• DESCRIPTION OF THE TASK: Copy the lines exactly, starting at the line that contains "Go to the next page arrow" and ending after the line that contains "pyautogui.click(x=73, y=237)".

• DATA FOR THIS EXERCISE:
= = = =

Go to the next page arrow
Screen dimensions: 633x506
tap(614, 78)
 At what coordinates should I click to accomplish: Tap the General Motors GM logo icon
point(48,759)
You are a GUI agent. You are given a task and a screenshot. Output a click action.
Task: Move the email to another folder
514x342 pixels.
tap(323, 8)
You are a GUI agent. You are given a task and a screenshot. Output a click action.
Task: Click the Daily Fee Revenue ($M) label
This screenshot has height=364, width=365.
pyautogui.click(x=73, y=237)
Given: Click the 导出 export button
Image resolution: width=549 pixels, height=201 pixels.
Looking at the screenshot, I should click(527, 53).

= = = =

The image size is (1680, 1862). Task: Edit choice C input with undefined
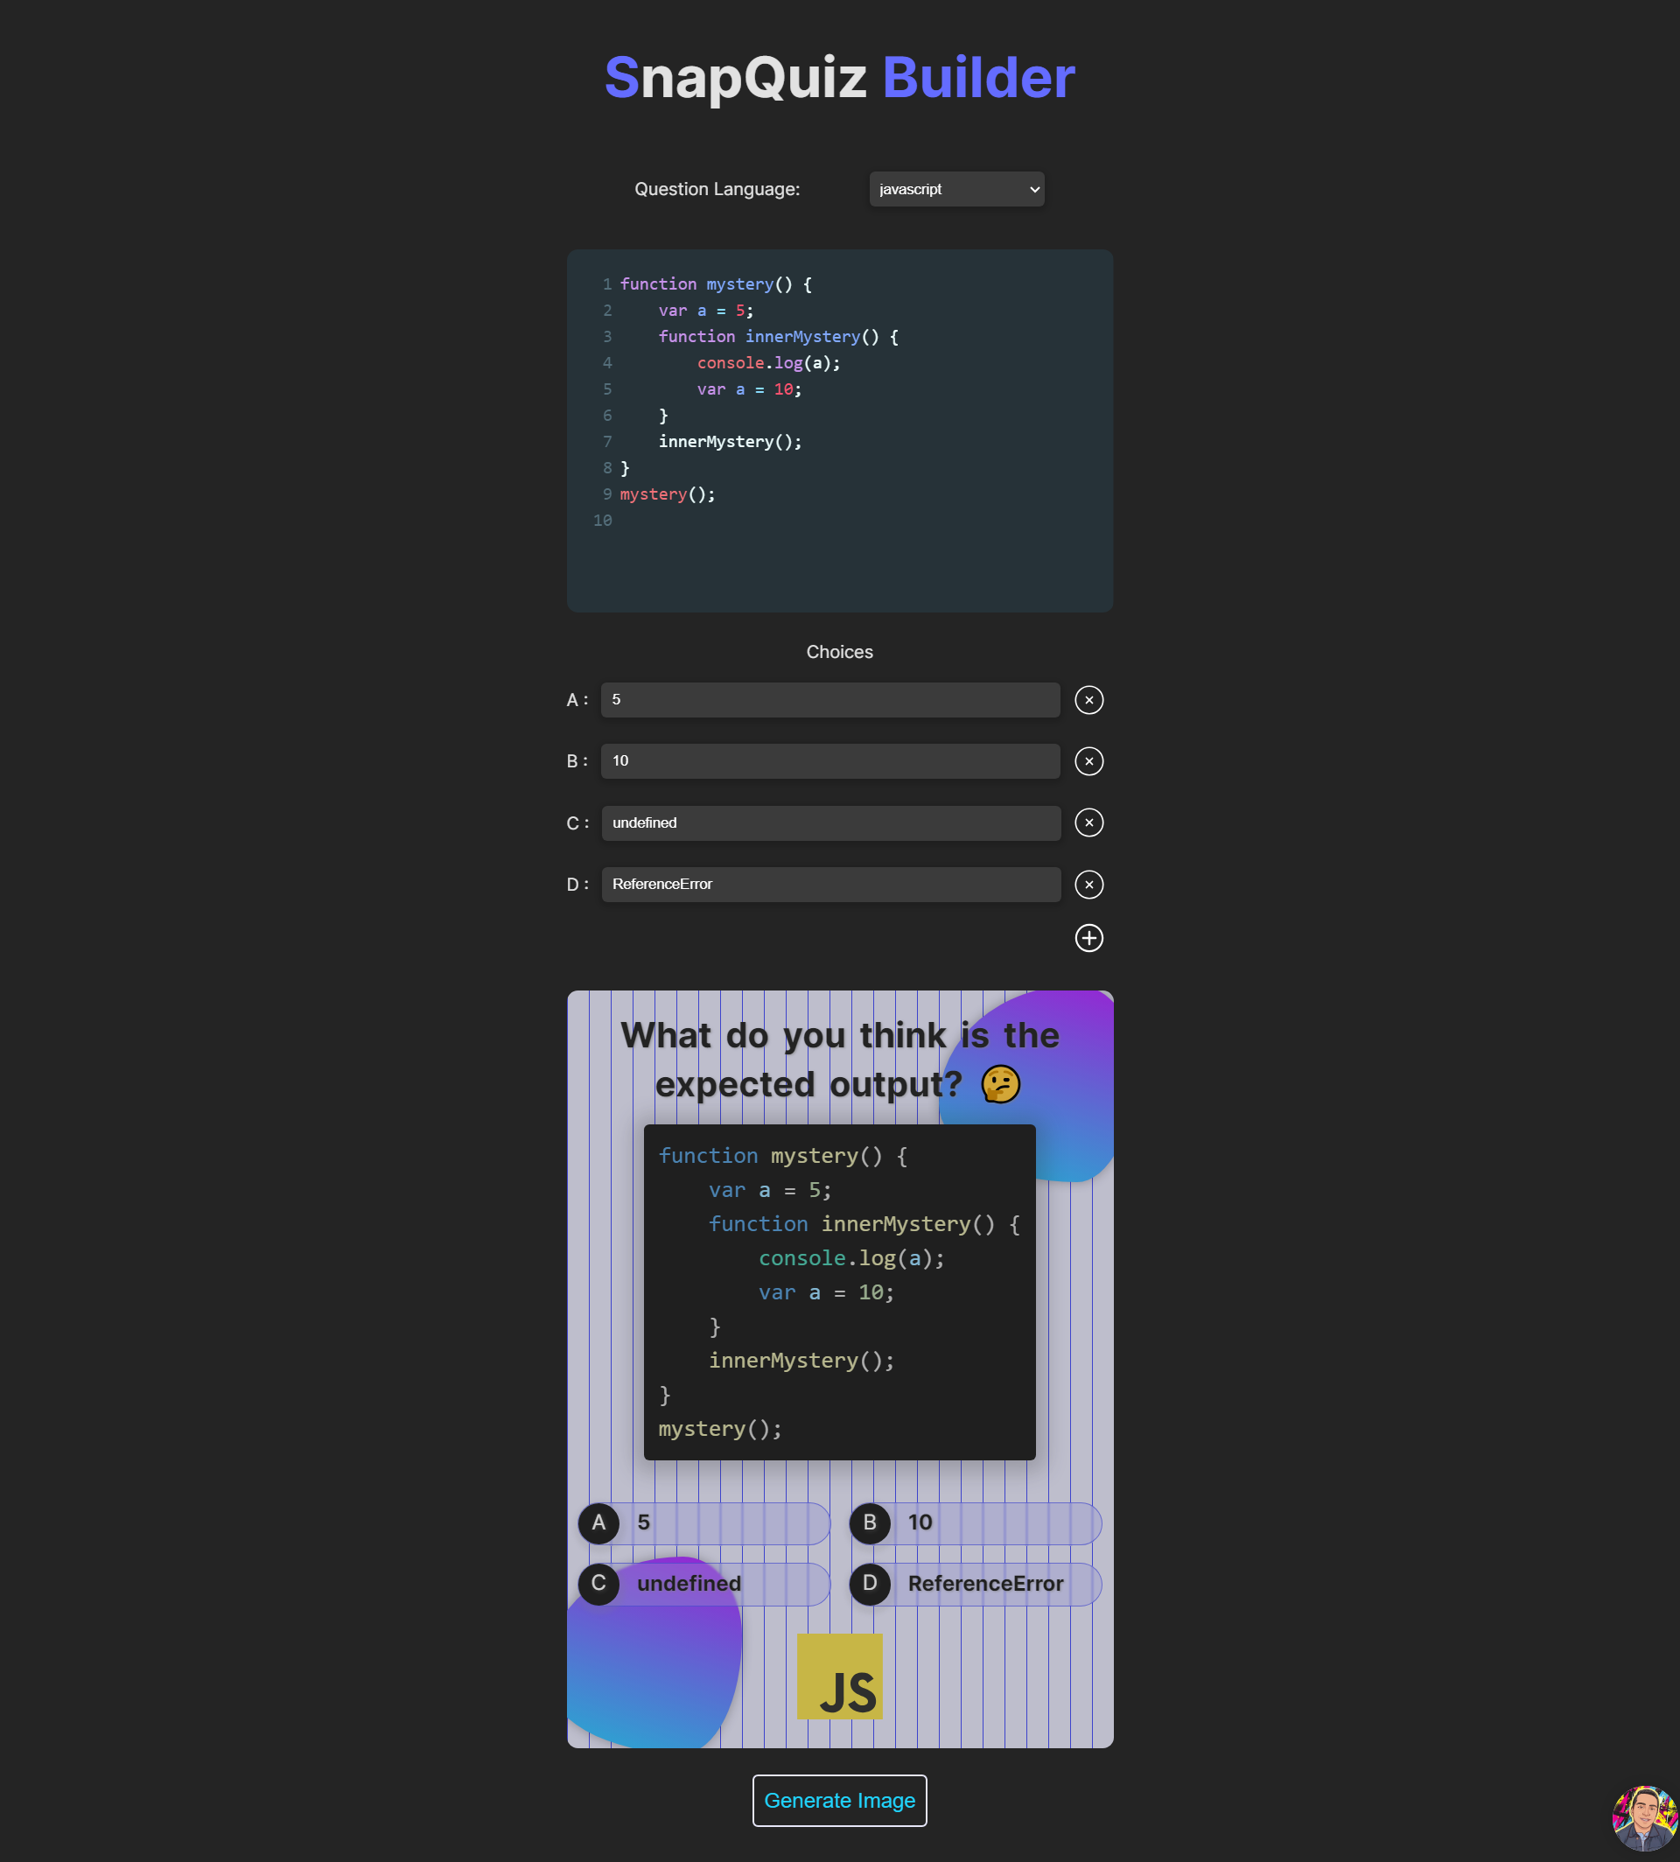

= = = =

• WRITTEN ANSWER:
Go to the next page arrow
Screen dimensions: 633x506
tap(614, 78)
 At what coordinates should I click to accomplish: Tap the General Motors GM logo icon
point(48,759)
You are a GUI agent. You are given a task and a screenshot. Output a click action.
Task: Move the email to another folder
514x342 pixels.
tap(323, 8)
You are a GUI agent. You are given a task and a screenshot. Output a click action.
Task: Click the Daily Fee Revenue ($M) label
This screenshot has height=364, width=365.
pyautogui.click(x=73, y=237)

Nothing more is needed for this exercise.